* **PASSAGE TO READ**
------------------------------------------------
Time Series Modeling

Overview

This example provides an introduction to a few of DataRobot’s time series modeling capabilities with a sales dataset. Here is a list of things we will touch on during this notebook:

  • Installing the datarobot package
  • Configuring the client
  • Creating a project
  • Denoting known-in-advance features
  • Specifying a partitioning scheme
  • Running the automated modeling process
  • Generating predictions

Prerequisites

In order to run this notebook yourself, you will need the following:

  • This notebook. If you are viewing this in the HTML documentation bundle, you can download all of the example notebooks and supporting materials from Downloads.
  • The required datasets, which is included in the same directory as this notebook.
  • A DataRobot API token. You can find your API token by logging into the DataRobot Web User Interface and looking in your Profile.
  • The xlrd Python package is needed for the pandas read_excel function. You can install this with pip install xlrd.

Installing the datarobot package

The datarobot package is hosted on PyPI. You can install it via:

pip install datarobot

from the command line. Its main dependencies are numpy and pandas, which could take some time to install on a new system. We highly recommend use of virtualenvs to avoid conflicts with other dependencies in your system-wide python installation.

Getting Started

This line imports the datarobot package. By convention, we always import it with the alias dr.

[1]:
import datarobot as dr

Other Important Imports

We’ll use these in this notebook as well. If the previous cell and the following cell both run without issue, you’re in good shape.

[2]:
import datetime
import pandas as pd

Configure the Python Client

Configuring the client requires the following two things:

  • A DataRobot endpoint - where the API server can be found
  • A DataRobot API token - a token the server uses to identify and validate the user making API requests

The endpoint is usually the URL you would use to log into the DataRobot Web User Interface (e.g., https://app.datarobot.com) with “/api/v2/” appended, e.g., (https://app.datarobot.com/api/v2/).

You can find your API token by logging into the DataRobot Web User Interface and looking in your Profile.
------------------------------------------------
* **TO-DO ITEM**
List every topic that the time series modeling page above says the notebook will touch on.

* **GIVEN INFORMATION**
------------------------------------------------
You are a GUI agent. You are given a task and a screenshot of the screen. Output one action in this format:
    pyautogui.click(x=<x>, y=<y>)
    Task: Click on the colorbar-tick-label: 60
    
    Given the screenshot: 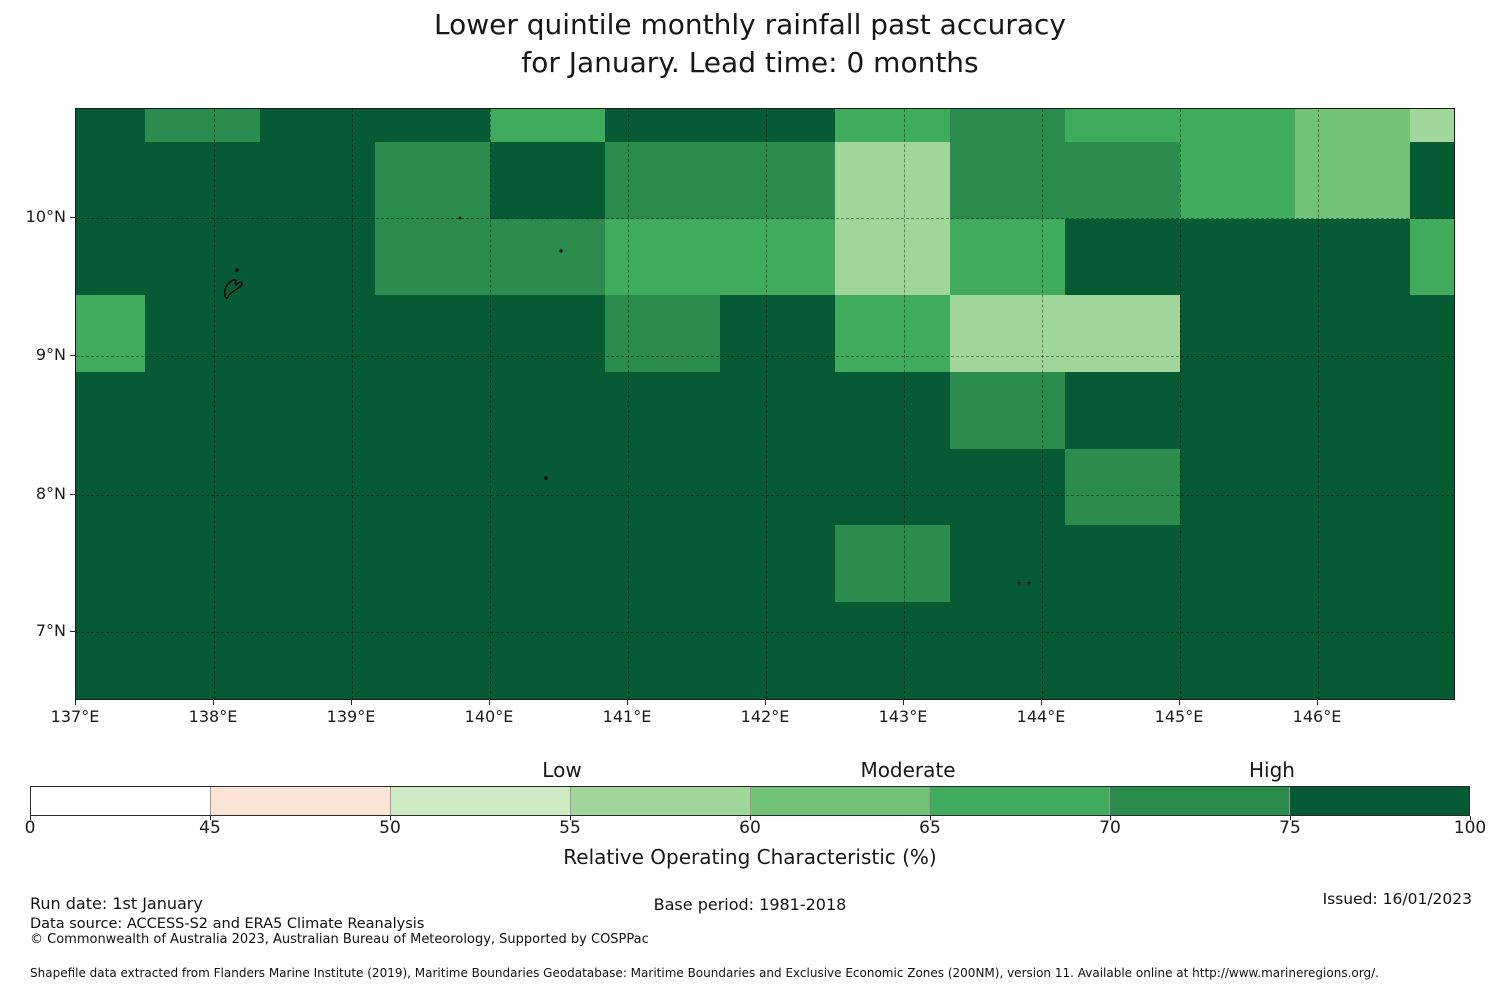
------------------------------------------------
* **THE COMPLETED TASK**
- Installing the datarobot package
- Configuring the client
- Creating a project
- Denoting known-in-advance features
- Specifying a partitioning scheme
- Running the automated modeling process
- Generating predictions